Overgrowth Of The Amputation Stump
George T. Aitken, M.D.
Overgrowth of the stump skeleton is a common complication of amputation surgery in children. This report is concerned with a review of our experiences in this area.
We have thirty-nine patients in our child amputee center who have been treated for overgrowth, representing an incidence of 12.4%. These thirty-nine patients are extracted from 308 traumatic (surgical amputations) and six so-called congenital amputations. The group is composed of twenty-eight males and eleven females. The bones involved are the humerus, fibula, tibia and femur. Thirty-two of the patients are Caucasian and seven are Negro. Four had overgrowth which to date has not required surgical conversion. Twenty-seven had a single operative procedure for overgrowth and eight underwent two or more operative procedures, the maximum being three.
Clinically, bony overgrowth of an amputation stump presents itself as a conical extension at the distal end of the stump involved. The bone becomes increasingly pointed and the skin over the area of overgrowth becomes attenuated, thin, unwrinkled and shiny. Occasionally, a bursa develops between the stump skeleton and the skin. In severe cases, there is penetration of the skin by the stump skeleton with the formation of a chronic ulcer and redundant granulation tissue (see Fig. 1A and Fig. 1B ). The diagnosis of this condition is made by clinical inspection and X-ray examination.
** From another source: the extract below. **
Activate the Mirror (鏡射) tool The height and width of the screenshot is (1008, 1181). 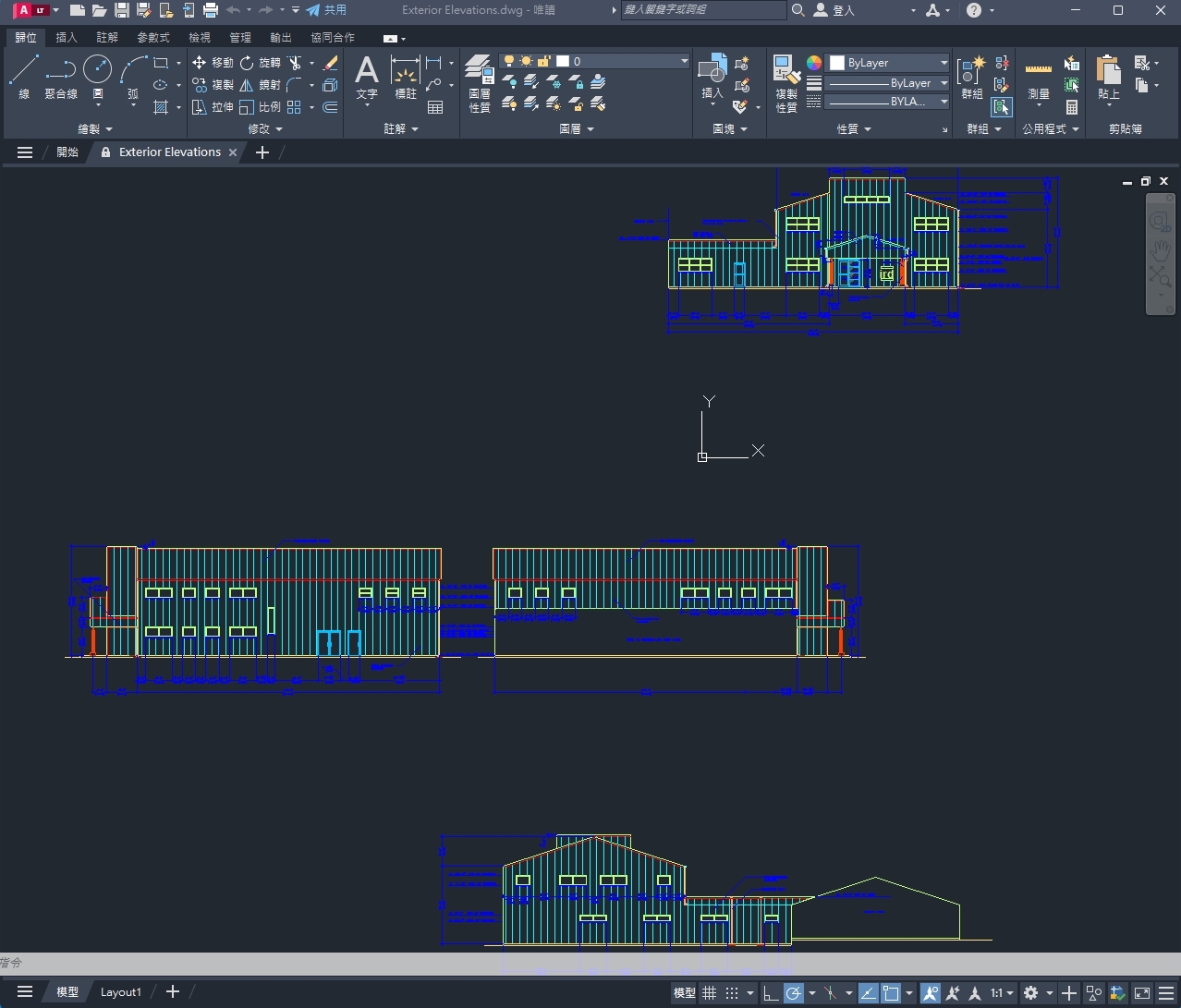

The etiology of stump overgrowth is not clearly established at the present time. Prior to 1950 there was very little consideration of this problem in the English surgical literature. Most articles simply recognized the complication and indicated that the treatment was revision of the stump. There were, however, a few authors who believed that the condition occurred because of activity of the proximal epiphysis of the involved bone. Epi-physiodesis of the proximal epiphysis of the overgrown bone has been recommended in addition to stump revision. It was suggested that epiphysiodesis would prevent recurrence of this complication.
It is my opinion that overgrowth represents not an epiphyseal contribution, but rather an endosteal or apposi-tional phenomenon.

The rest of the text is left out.